Lucasfilm President Kathleen Kennedy has formally announced the formation of the Star Wars Story Group "to oversee and coordinate all Star Wars creative development including licensed books, comics, and games." This group (originally leaked in January, see “One ‘Star Wars’ Canon”) decides what is "canon" and what is not, and will make sure that future licensed Star Wars narratives fit within a general continuity. At this point the Star Wars "canon" includes the six original Star Wars movies, the Star Wars: The Clone Wars animated series, the upcoming Star Wars: Rebels cartoon series, and a new series of novels to be published by Del Rey that will be the first ever canonical licensed Star Wars books.
In a statement on the Star Wars Website, Lucasfilm deals explicitly with the vast amount of narratives that have been added (via the hundreds and hundreds of licensed Star Wars novels, games, and comic books) to the six original Star Wars movies, which basically only cover the lifespan of Annakin Skywalker. This so-called expanded Star Wars universe, which both precedes and follows the events of the movies by hundreds of years, will not be consider "canon," though contemporary creators like the producers of Star Wars: Rebels can use any of the elements from the Expanded Universe that they want, and new printings of the pre-2014 Star Wars Expanded Universe books, comics, and gains will carry a "Star Wars Legends" logo to indicate that they are not canon.

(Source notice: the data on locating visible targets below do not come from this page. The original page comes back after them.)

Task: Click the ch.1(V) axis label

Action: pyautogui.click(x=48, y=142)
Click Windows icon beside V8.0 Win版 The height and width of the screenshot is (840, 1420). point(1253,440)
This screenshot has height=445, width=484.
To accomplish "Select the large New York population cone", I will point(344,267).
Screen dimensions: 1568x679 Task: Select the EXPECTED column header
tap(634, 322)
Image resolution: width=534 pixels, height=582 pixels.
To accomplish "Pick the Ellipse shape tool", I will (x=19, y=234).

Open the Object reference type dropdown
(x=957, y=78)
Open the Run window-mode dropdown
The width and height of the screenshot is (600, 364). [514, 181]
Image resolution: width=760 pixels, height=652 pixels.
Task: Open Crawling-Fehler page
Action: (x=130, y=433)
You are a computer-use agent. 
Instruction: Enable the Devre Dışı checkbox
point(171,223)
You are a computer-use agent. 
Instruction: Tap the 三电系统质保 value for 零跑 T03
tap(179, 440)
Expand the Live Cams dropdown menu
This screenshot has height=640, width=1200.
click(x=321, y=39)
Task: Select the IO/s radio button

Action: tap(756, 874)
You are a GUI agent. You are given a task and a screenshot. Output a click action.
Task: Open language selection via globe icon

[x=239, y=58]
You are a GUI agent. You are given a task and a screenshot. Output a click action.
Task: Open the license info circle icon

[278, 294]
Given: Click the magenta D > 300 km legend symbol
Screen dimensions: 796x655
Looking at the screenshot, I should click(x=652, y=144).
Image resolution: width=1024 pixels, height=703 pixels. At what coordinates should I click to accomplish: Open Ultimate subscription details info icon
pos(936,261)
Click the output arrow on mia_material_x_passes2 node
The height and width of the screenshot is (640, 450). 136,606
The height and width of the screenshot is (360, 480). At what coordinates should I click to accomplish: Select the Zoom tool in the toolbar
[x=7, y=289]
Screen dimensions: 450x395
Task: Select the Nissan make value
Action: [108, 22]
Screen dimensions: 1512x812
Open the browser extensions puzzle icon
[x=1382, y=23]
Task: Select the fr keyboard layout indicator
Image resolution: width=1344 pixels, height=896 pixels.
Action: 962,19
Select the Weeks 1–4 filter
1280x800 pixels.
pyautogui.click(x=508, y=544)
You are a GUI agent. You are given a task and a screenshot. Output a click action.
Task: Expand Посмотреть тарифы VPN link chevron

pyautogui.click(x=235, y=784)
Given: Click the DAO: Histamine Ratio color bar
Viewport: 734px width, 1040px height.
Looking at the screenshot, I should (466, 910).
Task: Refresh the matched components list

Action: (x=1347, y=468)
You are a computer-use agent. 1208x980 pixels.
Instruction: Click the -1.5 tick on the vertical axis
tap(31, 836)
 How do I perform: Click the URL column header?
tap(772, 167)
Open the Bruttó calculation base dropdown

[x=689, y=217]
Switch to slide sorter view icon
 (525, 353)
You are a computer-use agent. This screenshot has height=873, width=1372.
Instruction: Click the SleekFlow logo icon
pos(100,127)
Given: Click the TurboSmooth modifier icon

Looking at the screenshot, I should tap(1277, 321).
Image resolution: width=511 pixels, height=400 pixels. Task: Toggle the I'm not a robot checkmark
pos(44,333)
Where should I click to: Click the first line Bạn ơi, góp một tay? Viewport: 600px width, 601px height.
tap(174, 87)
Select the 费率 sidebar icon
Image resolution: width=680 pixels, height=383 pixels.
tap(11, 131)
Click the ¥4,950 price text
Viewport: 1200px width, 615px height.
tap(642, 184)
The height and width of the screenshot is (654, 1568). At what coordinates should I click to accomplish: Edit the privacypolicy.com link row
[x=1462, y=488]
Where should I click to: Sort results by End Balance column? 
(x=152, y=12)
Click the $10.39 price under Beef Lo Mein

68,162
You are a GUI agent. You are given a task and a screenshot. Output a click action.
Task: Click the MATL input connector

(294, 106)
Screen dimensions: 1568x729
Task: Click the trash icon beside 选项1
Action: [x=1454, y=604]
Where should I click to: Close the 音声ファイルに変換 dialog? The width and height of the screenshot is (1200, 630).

Dismissing the Expanded Universe as non-canonical allows the filmmakers of Episode VII, which takes place after Return of the Jedi from having to tell the same story as the post-Return of the Jedi Expanded Universe tales. J.J. Abrams and the writers of Star Wars: Episode VII are not bound by anything from the EU, but elements of the EU including The Inquisitor, the Imperial Security Bureau, and Sienar Fleet Systems have been adopted by the producers and writers of Star Wars: Rebels (see "New 'Star Wars' Movies Will Stick to the Canon").
The new movies won’t be the only Star Wars items that will stick to the canon. Disney and Del Rey have announced four new Star Wars prose novels, which for the first time in the long history of Del Rey’s Star Wars novels, will be considered "canon." Del Rey VP Scott Shannon told The Hollywood Reporter that he was "excited to finally be able to call our upcoming novels true canon--a single, cohesive Star Wars storyline."
The first of the new Del Rey novels is Star Wars: A New Dawn, which John Jackson Miller is writing with input from Star Wars: Rebels producers Simon Kinberg, Dave Filoni, and Greg Weisman. It will be released on September 2nd, followed by Star Wars: Tarkin by James Luceno in November, Star Wars: Heir to the Jedi by Kevin Hearne in January of 2015, and Paul Kemp’s Star Wars: Lords of the Sith in March of next year.